EXERCISE → Reproduce only what runs from the line containing "Click the 用戶名稱 username field" to the line containing "Where should I click to: Open" in the records below, inclusive. Keep it exact, and keep the pictures out.

EXCERPTED RECORDS Block Start

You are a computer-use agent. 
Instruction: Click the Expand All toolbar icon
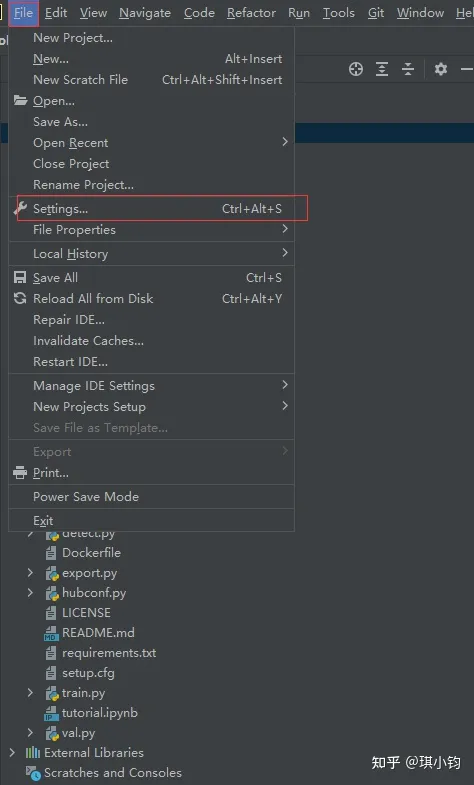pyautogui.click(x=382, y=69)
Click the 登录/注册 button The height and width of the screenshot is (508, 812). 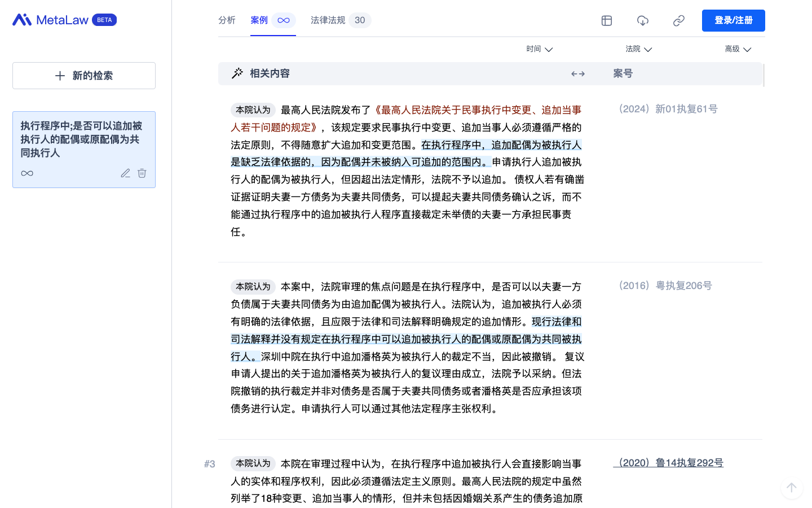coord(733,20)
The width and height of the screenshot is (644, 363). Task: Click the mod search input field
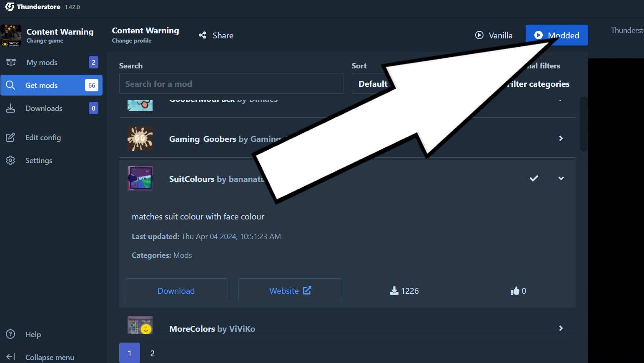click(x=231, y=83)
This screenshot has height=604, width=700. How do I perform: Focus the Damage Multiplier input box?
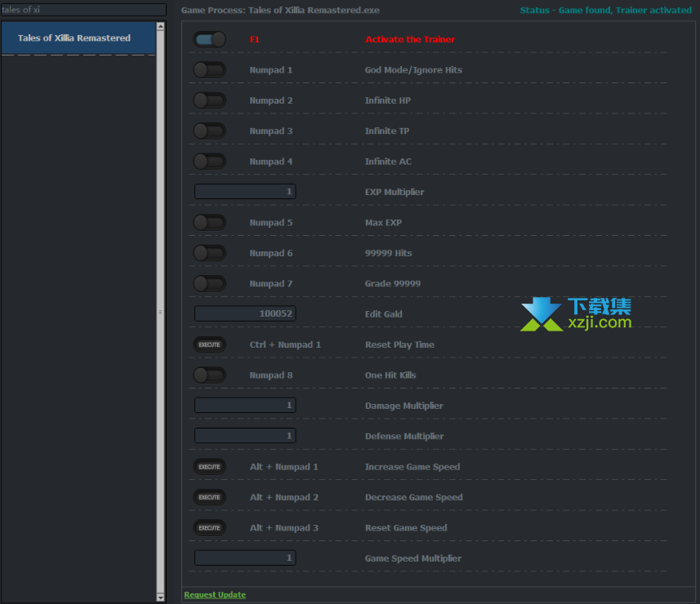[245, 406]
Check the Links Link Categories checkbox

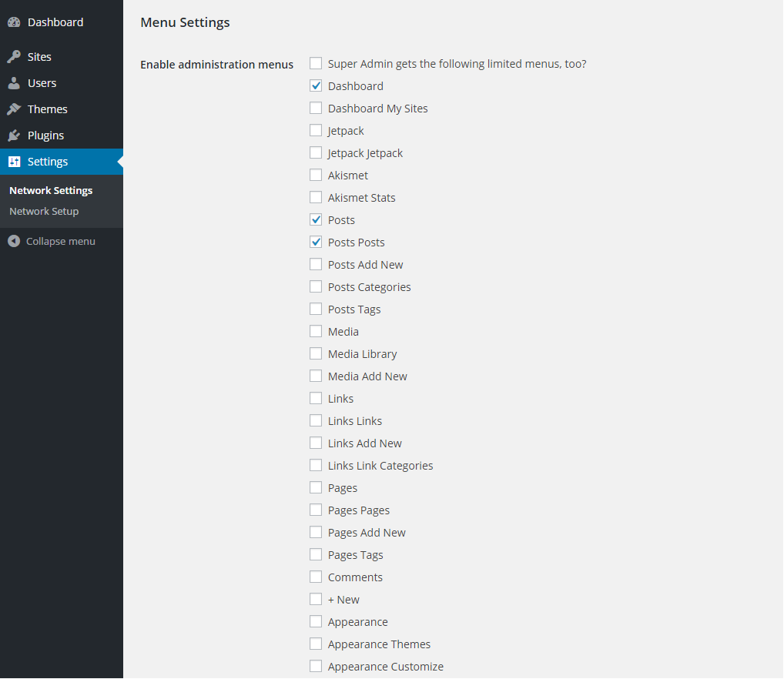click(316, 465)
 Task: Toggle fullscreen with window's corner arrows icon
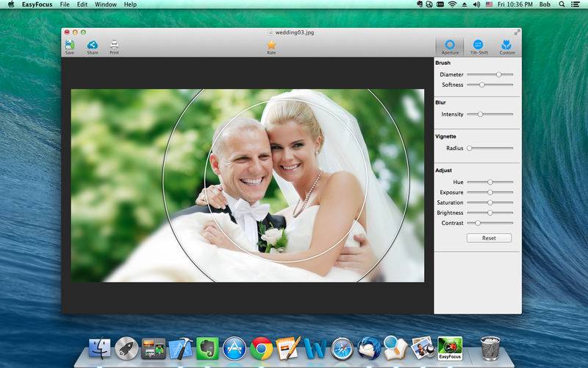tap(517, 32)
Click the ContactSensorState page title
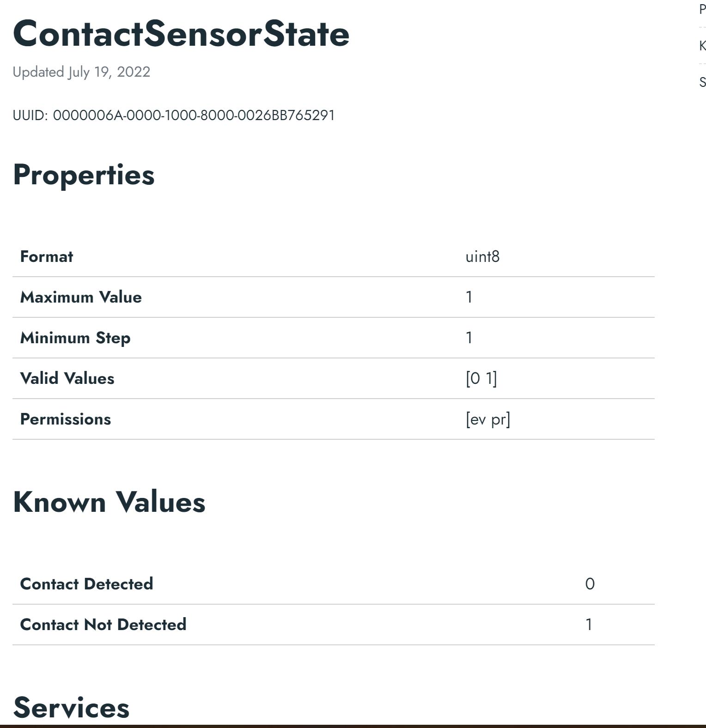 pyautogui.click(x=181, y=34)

EXCERPTED RECORDS Block End
EXCERPTED RECORDS Block Start

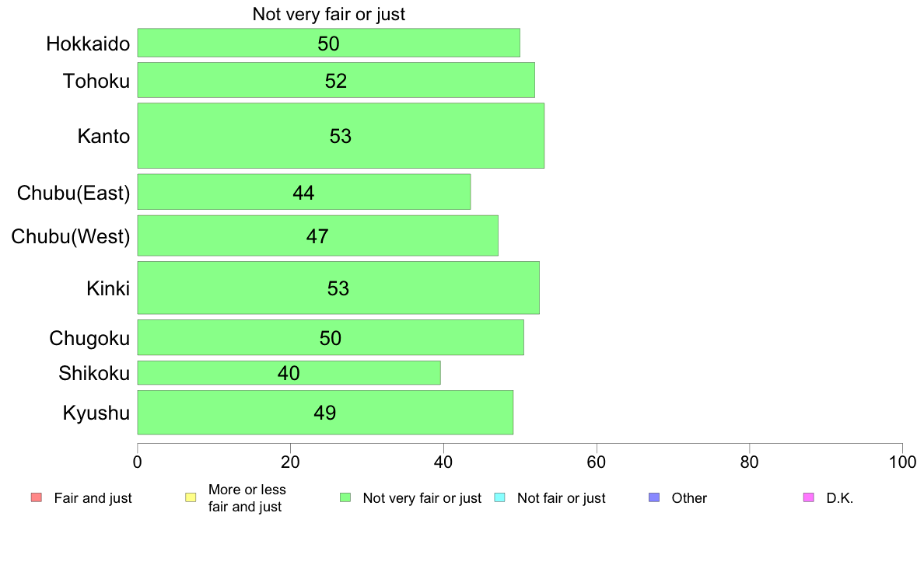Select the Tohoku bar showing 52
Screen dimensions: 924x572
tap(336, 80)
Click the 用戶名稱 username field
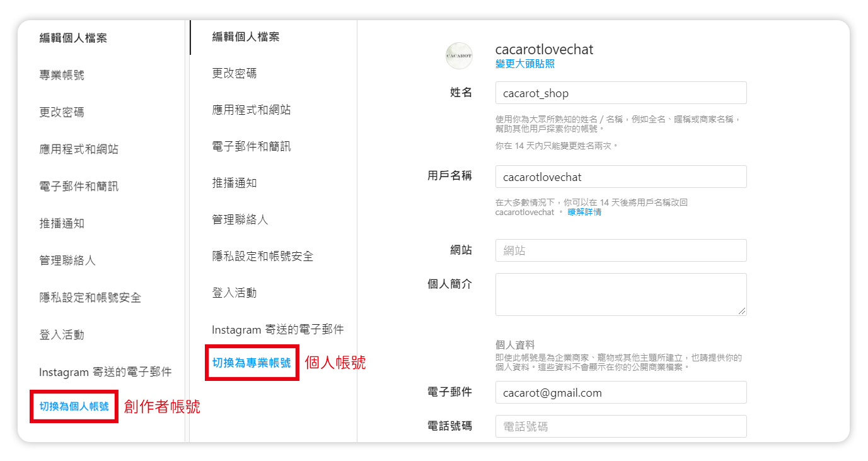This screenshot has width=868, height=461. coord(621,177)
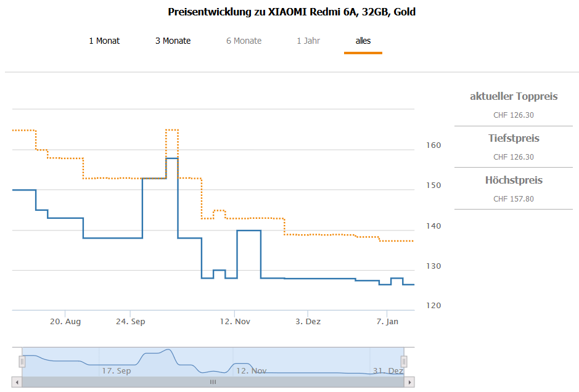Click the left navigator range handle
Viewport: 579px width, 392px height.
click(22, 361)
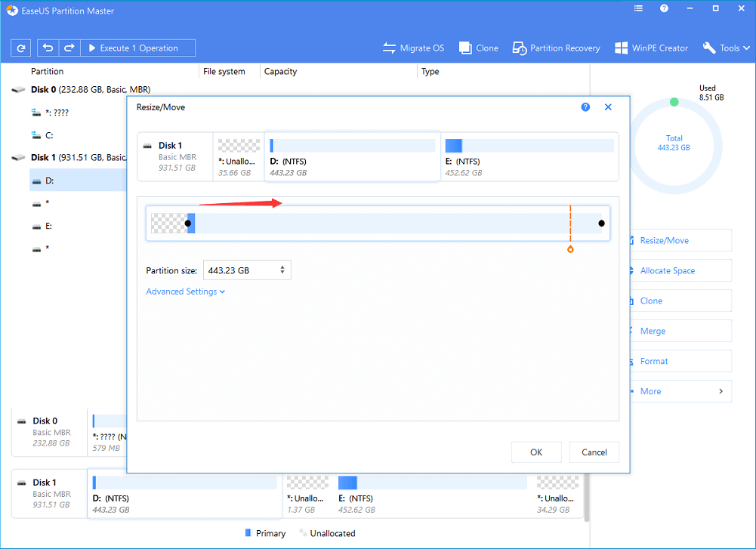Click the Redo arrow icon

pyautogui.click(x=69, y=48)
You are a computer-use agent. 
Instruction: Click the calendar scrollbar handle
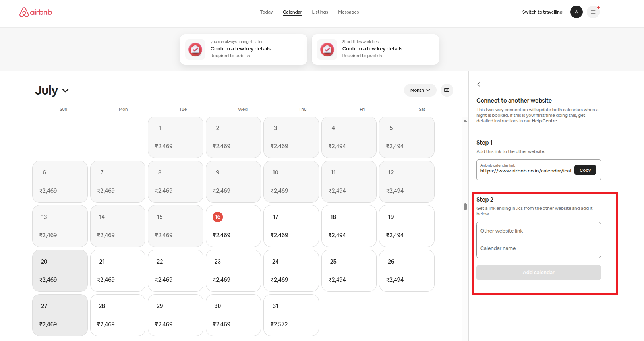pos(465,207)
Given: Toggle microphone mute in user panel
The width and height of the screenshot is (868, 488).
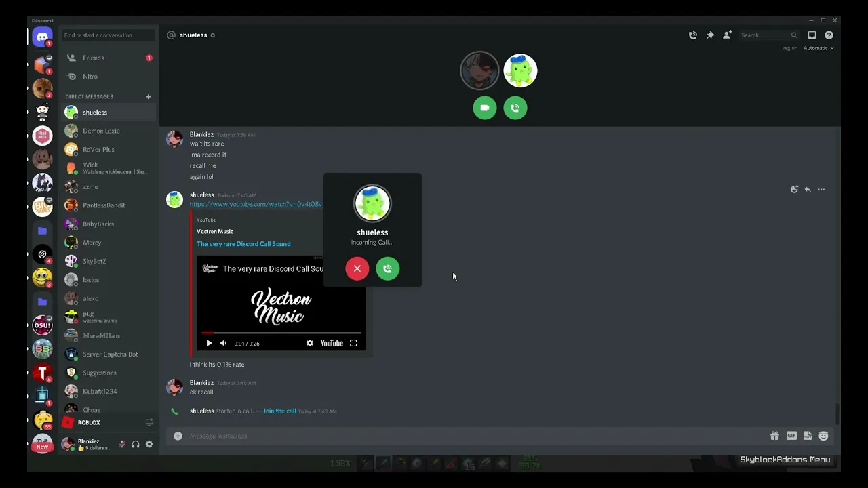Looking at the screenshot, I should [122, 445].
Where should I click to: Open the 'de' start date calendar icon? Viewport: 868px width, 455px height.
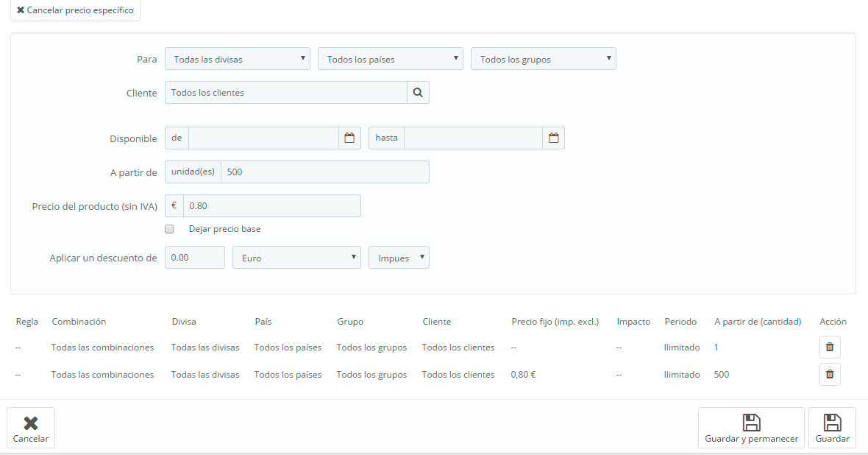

EXCERPTED RECORDS Block End
EXCERPTED RECORDS Block Start

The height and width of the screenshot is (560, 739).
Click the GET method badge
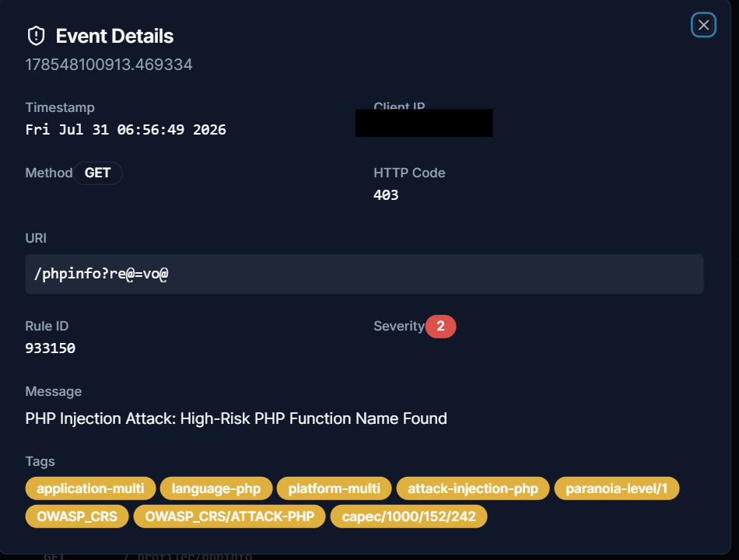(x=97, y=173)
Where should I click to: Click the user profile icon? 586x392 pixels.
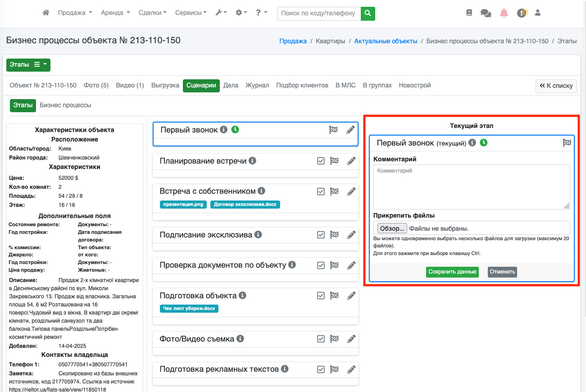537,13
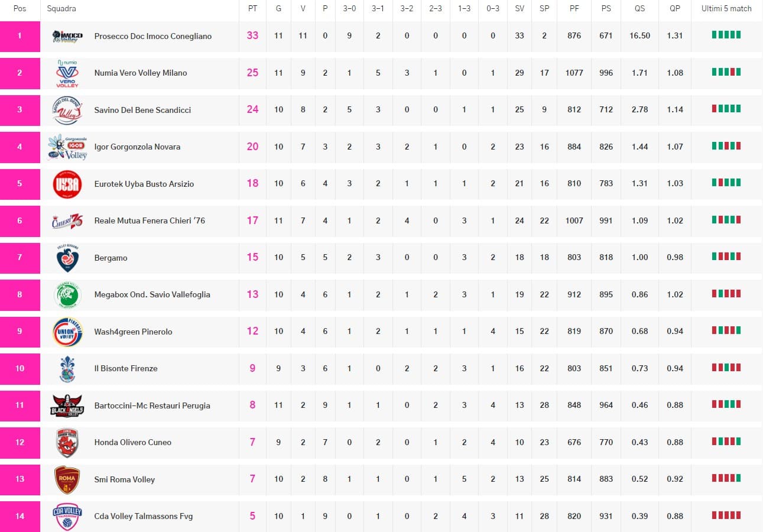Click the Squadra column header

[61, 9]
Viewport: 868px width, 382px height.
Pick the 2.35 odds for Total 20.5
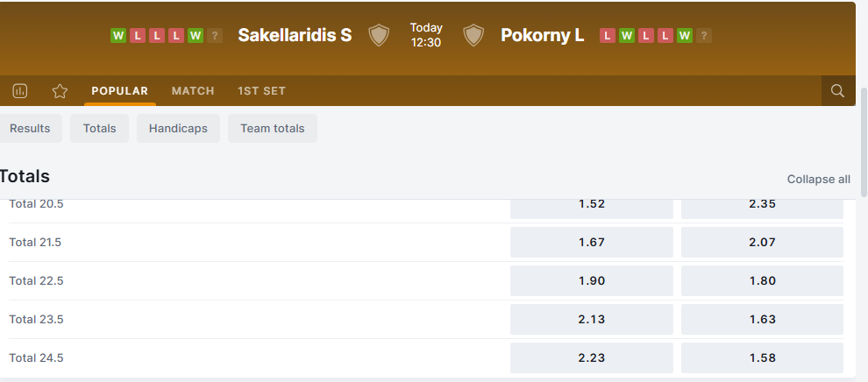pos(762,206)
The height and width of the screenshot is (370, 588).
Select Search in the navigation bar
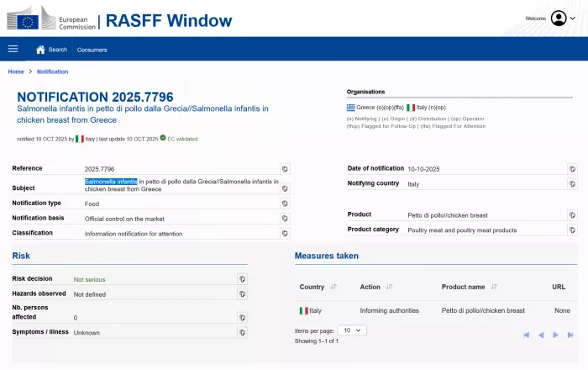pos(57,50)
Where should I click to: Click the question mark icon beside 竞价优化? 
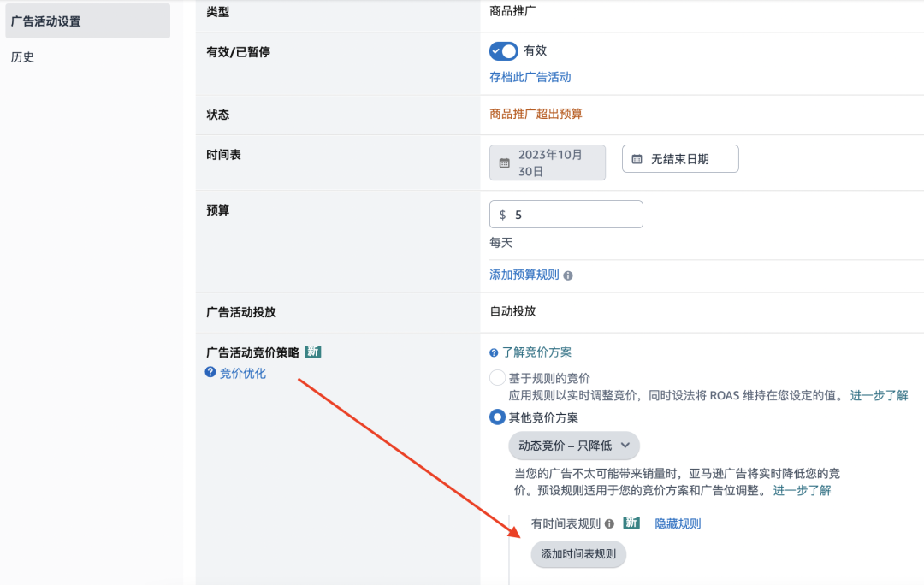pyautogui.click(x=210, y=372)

EXCERPTED RECORDS Block End

REPLY TO THE TASK →
Click the 用戶名稱 username field
This screenshot has width=868, height=461. coord(621,177)
Click the left navigator range handle
Viewport: 579px width, 392px height.
click(22, 361)
Click the Redo arrow icon

pyautogui.click(x=69, y=48)
You are a computer-use agent. 
Instruction: Click the calendar scrollbar handle
pos(465,207)
Given: Toggle microphone mute in user panel
The width and height of the screenshot is (868, 488).
Looking at the screenshot, I should [122, 445].
Where should I click to: Open the 'de' start date calendar icon? Viewport: 868px width, 455px height.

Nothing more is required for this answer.